>> begin
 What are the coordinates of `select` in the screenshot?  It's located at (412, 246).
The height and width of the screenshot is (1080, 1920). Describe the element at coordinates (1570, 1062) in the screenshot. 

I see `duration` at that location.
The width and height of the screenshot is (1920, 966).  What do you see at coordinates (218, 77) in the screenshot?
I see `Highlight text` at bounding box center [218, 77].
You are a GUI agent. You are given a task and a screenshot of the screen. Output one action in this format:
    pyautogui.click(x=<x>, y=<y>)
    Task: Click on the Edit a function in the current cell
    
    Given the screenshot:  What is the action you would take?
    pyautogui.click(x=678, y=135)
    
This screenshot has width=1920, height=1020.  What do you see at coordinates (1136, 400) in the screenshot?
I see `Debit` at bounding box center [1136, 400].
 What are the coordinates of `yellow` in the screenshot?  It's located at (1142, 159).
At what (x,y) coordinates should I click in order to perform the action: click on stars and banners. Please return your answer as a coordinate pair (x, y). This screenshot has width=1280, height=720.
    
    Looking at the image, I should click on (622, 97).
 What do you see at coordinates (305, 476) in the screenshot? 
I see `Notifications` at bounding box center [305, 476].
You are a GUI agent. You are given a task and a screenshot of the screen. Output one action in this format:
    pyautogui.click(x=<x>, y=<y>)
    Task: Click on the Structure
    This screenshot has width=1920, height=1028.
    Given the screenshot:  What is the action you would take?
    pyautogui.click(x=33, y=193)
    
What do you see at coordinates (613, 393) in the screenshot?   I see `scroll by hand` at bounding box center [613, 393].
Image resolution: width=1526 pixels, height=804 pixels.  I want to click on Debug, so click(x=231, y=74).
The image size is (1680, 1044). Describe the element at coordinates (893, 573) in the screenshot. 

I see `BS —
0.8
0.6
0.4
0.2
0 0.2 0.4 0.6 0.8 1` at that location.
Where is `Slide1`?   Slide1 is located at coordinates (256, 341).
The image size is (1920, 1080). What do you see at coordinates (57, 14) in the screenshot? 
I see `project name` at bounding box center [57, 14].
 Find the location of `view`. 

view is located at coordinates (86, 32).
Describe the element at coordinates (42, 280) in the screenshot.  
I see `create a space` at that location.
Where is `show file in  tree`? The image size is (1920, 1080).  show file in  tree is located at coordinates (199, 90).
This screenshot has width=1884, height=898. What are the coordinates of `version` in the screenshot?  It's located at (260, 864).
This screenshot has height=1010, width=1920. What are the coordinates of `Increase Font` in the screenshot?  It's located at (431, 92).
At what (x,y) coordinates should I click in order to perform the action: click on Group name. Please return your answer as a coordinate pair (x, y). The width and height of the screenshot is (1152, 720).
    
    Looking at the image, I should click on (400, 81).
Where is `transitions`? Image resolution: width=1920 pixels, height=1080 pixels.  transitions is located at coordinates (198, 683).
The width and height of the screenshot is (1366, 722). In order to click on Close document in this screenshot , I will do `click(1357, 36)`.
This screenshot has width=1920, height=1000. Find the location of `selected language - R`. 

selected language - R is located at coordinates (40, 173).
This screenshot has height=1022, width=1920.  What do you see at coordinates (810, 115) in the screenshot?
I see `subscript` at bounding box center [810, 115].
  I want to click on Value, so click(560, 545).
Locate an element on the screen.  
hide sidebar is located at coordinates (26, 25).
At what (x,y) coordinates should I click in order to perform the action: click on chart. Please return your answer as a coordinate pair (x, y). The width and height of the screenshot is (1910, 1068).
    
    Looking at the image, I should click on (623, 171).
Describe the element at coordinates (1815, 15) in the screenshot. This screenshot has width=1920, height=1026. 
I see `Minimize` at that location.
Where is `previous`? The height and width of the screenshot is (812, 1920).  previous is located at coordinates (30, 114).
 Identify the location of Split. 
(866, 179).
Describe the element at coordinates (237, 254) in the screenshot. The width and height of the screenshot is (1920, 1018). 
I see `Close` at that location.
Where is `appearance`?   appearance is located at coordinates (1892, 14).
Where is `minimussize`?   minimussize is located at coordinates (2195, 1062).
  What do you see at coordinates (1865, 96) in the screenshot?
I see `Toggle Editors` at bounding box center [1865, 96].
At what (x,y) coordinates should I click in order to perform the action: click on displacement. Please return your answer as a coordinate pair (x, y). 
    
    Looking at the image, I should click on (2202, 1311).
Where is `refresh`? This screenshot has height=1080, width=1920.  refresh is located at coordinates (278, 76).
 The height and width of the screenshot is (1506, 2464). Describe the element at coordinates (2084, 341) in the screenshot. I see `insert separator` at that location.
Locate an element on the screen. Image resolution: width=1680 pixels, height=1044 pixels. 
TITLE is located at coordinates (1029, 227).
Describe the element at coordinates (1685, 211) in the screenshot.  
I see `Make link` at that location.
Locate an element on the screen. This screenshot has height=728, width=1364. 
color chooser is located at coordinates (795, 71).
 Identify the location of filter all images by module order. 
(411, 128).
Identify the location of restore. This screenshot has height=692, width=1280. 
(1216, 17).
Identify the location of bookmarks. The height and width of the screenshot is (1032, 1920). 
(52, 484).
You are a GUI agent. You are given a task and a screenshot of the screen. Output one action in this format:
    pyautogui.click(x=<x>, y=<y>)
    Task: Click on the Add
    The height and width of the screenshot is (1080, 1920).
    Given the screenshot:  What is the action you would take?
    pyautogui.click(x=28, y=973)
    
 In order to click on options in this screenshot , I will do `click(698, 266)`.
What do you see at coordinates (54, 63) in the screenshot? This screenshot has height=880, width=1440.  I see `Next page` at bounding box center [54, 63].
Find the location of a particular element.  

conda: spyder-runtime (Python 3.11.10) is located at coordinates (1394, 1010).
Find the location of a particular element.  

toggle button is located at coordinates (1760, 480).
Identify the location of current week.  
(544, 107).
>> end
**Task prompt:** Rewrite the records above, replacing "GUI agent" with "screen assistant" in every place it occurs and keeping everything else the same.

**Written response:**
 What are the coordinates of `select` in the screenshot?  It's located at (412, 246).
The height and width of the screenshot is (1080, 1920). Describe the element at coordinates (1570, 1062) in the screenshot. 

I see `duration` at that location.
The width and height of the screenshot is (1920, 966).  What do you see at coordinates (218, 77) in the screenshot?
I see `Highlight text` at bounding box center [218, 77].
You are a screen assistant. You are given a task and a screenshot of the screen. Output one action in this format:
    pyautogui.click(x=<x>, y=<y>)
    Task: Click on the Edit a function in the current cell
    
    Given the screenshot:  What is the action you would take?
    pyautogui.click(x=678, y=135)
    
This screenshot has width=1920, height=1020.  What do you see at coordinates (1136, 400) in the screenshot?
I see `Debit` at bounding box center [1136, 400].
 What are the coordinates of `yellow` in the screenshot?  It's located at (1142, 159).
At what (x,y) coordinates should I click in order to perform the action: click on stars and banners. Please return your answer as a coordinate pair (x, y). This screenshot has width=1280, height=720.
    
    Looking at the image, I should click on (622, 97).
 What do you see at coordinates (305, 476) in the screenshot? 
I see `Notifications` at bounding box center [305, 476].
You are a screen assistant. You are given a task and a screenshot of the screen. Output one action in this format:
    pyautogui.click(x=<x>, y=<y>)
    Task: Click on the Structure
    This screenshot has width=1920, height=1028.
    Given the screenshot:  What is the action you would take?
    pyautogui.click(x=33, y=193)
    
What do you see at coordinates (613, 393) in the screenshot?   I see `scroll by hand` at bounding box center [613, 393].
Image resolution: width=1526 pixels, height=804 pixels.  I want to click on Debug, so click(x=231, y=74).
The image size is (1680, 1044). Describe the element at coordinates (893, 573) in the screenshot. 

I see `BS —
0.8
0.6
0.4
0.2
0 0.2 0.4 0.6 0.8 1` at that location.
Where is `Slide1`?   Slide1 is located at coordinates (256, 341).
The image size is (1920, 1080). What do you see at coordinates (57, 14) in the screenshot? 
I see `project name` at bounding box center [57, 14].
 Find the location of `view`. 

view is located at coordinates (86, 32).
Describe the element at coordinates (42, 280) in the screenshot.  
I see `create a space` at that location.
Where is `show file in  tree`? The image size is (1920, 1080).  show file in  tree is located at coordinates (199, 90).
This screenshot has width=1884, height=898. What are the coordinates of `version` in the screenshot?  It's located at (260, 864).
This screenshot has height=1010, width=1920. What are the coordinates of `Increase Font` in the screenshot?  It's located at (431, 92).
At what (x,y) coordinates should I click in order to perform the action: click on Group name. Please return your answer as a coordinate pair (x, y). The width and height of the screenshot is (1152, 720).
    
    Looking at the image, I should click on (400, 81).
Where is `transitions`? Image resolution: width=1920 pixels, height=1080 pixels.  transitions is located at coordinates (198, 683).
The width and height of the screenshot is (1366, 722). In order to click on Close document in this screenshot , I will do `click(1357, 36)`.
This screenshot has width=1920, height=1000. Find the location of `selected language - R`. 

selected language - R is located at coordinates (40, 173).
This screenshot has height=1022, width=1920.  What do you see at coordinates (810, 115) in the screenshot?
I see `subscript` at bounding box center [810, 115].
  I want to click on Value, so click(560, 545).
Locate an element on the screen.  
hide sidebar is located at coordinates (26, 25).
At what (x,y) coordinates should I click in order to perform the action: click on chart. Please return your answer as a coordinate pair (x, y). The width and height of the screenshot is (1910, 1068).
    
    Looking at the image, I should click on (623, 171).
Describe the element at coordinates (1815, 15) in the screenshot. This screenshot has width=1920, height=1026. 
I see `Minimize` at that location.
Where is `previous`? The height and width of the screenshot is (812, 1920).  previous is located at coordinates (30, 114).
 Identify the location of Split. 
(866, 179).
Describe the element at coordinates (237, 254) in the screenshot. The width and height of the screenshot is (1920, 1018). 
I see `Close` at that location.
Where is `appearance`?   appearance is located at coordinates (1892, 14).
Where is `minimussize`?   minimussize is located at coordinates (2195, 1062).
  What do you see at coordinates (1865, 96) in the screenshot?
I see `Toggle Editors` at bounding box center [1865, 96].
At what (x,y) coordinates should I click in order to perform the action: click on displacement. Please return your answer as a coordinate pair (x, y). 
    
    Looking at the image, I should click on (2202, 1311).
Where is `refresh`? This screenshot has height=1080, width=1920.  refresh is located at coordinates (278, 76).
 The height and width of the screenshot is (1506, 2464). Describe the element at coordinates (2084, 341) in the screenshot. I see `insert separator` at that location.
Locate an element on the screen. Image resolution: width=1680 pixels, height=1044 pixels. 
TITLE is located at coordinates (1029, 227).
Describe the element at coordinates (1685, 211) in the screenshot.  
I see `Make link` at that location.
Locate an element on the screen. This screenshot has height=728, width=1364. 
color chooser is located at coordinates (795, 71).
 Identify the location of filter all images by module order. 
(411, 128).
Identify the location of restore. This screenshot has height=692, width=1280. 
(1216, 17).
Identify the location of bookmarks. The height and width of the screenshot is (1032, 1920). 
(52, 484).
You are a screen assistant. You are given a task and a screenshot of the screen. Output one action in this format:
    pyautogui.click(x=<x>, y=<y>)
    Task: Click on the Add
    The height and width of the screenshot is (1080, 1920).
    Given the screenshot:  What is the action you would take?
    pyautogui.click(x=28, y=973)
    
 In order to click on options in this screenshot , I will do `click(698, 266)`.
What do you see at coordinates (54, 63) in the screenshot? This screenshot has height=880, width=1440.  I see `Next page` at bounding box center [54, 63].
Find the location of a particular element.  

conda: spyder-runtime (Python 3.11.10) is located at coordinates (1394, 1010).
Find the location of a particular element.  

toggle button is located at coordinates (1760, 480).
Identify the location of current week.  
(544, 107).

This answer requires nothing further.